Now we share the results for all three examples (recall that the smaller the sum of the squares of the deviations, the better):
If it was a championship, the last curve would have won. However, you must agree that its advantage is not so obvious, especially considering how the values of the sum of the squares of deviations do not differ much from each other. Therefore, the winners (as at a children’s party) we recognize all three curves, and we can recommend all three curves to approximate retention.
I would also like to tell you about the value of each of the coefficients using the example of the function A/(ln(X)↑D+B)+C.
The conclusion we come to is the following: three types of curves are well suited for the approximation of retention:
We have announced the winners, now we want to announce a few important points to keep in mind when approximating retention.
1). If you have few starting points, it is better to use the curve with fewer coefficients. And remember: never use a curve that has more unknown coefficients than you have points! For example, if you have only three retention points (for example, day 1, day 7, day 28), then the maximum number of coefficients that you can use is three, and in this case the function A/(X+B)+C is best suited.
2). You are always free to change the optimization function as you please (we used the standard OLS and used a simple sum of squares of deviations). Let’s say that the retention behavior is not so important to you in other periods, but you want the model and actual retention values to exactly coincide for 180 days.

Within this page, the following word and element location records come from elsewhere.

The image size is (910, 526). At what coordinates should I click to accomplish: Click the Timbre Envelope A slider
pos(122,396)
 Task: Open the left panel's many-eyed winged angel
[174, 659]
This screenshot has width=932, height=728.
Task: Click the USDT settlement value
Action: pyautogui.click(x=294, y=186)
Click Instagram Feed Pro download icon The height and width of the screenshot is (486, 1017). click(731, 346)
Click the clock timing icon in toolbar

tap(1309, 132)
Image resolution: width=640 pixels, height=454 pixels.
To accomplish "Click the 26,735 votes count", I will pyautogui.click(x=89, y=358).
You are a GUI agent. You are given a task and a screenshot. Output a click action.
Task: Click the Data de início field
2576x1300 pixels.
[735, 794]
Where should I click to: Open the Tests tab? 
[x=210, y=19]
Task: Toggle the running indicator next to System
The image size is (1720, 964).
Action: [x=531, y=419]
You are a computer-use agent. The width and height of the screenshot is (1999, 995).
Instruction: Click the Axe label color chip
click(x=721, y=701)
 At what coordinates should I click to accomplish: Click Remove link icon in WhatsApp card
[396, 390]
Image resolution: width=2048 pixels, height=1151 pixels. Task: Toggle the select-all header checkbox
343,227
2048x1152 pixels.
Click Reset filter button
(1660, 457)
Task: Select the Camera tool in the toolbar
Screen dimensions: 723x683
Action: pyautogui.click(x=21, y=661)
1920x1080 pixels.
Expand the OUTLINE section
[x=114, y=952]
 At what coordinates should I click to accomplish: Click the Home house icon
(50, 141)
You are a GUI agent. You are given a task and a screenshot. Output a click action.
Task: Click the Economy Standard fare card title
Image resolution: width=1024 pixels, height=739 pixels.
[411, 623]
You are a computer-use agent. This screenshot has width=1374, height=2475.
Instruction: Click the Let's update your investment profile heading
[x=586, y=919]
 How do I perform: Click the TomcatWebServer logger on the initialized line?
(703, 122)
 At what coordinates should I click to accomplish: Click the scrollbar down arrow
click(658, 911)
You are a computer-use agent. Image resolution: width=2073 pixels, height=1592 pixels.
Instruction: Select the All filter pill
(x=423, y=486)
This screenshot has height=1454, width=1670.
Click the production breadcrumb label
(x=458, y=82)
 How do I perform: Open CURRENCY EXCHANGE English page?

Therefore, for the optimization function, the deviation of 180 days can be taken with a large coefficient or to a large extent.
3). We are not giving you a universal recommendation, but simply our experience in solving several one-time tasks. It is possible that there are other functions that more accurately approximate retention rates. But the functions that we used gave a good result.
You can download the file with all the calculations from the link.
At the end of the article, we would like to wish that the retention rate in your project always remained unpredictably high.